On the whole, Qumran Revisited is a thought-provoking and challenging publication. Stacey’s contention that Qumran was a seasonal manufacturing facility with ties to the Herodian dynasty raises some profoundly challenging questions about those who may have occupied the site, the feasibility of living in the Judean desert year round, and the relationship between the scrolls and site’s occupants. Similarly, Doudna’s radical reappraisal of the scrolls and the Qumran Essene hypothesis forces readers to reevaluate their presuppositions about the founding of the Yahad while simultaneously inviting them to consider the merits of his unorthodox yet fascinating (re)interpretations. Finally, in my opinion Avni’s essay on the archaeology of the Qumran cemetery will likely become the definitive statement on the subject and should be consulted by anyone interested in working on the Qumran cemetery. Although Stacey and Doudna occasionally engage in overt speculation, the volume’s primary shortcoming is that its organization and structure are uneven and inconsistent. Of the three chapters in Qumran Revisited, only one makes use of footnotes (Stacey’s), and there are no indices to help the reader navigate the volume’s contents. Particularly challenging is the fact that Doudna’s essay is presented as a collection of sixty untitled subsections, which, when combined with his rapid-fire prose, makes it difficult to follow the trajectory of his arguments.
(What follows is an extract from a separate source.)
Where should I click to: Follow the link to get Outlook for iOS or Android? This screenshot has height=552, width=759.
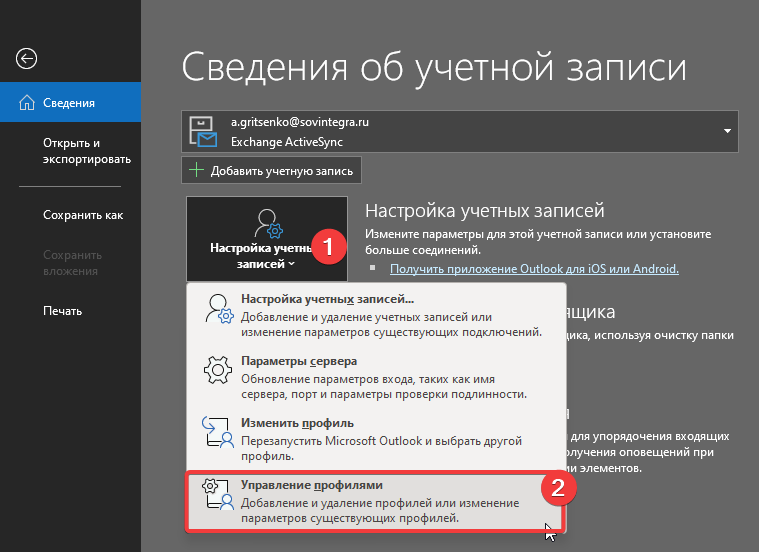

The latter is especially problematic in that Doudna’s essay is not only the most controversial and aggressive piece in the book but is so far removed from the consensus position on Qumran that any impediment to understanding Doudna’s arguments only serve to alienate the reader and
lessen the force of his interpretations. Notwithstanding these criticisms, Qumran Revisited is a provocative and stimulating publication that will no doubt generate many lively discussions among Dead Sea Scrolls scholars and their graduate students for many years to come.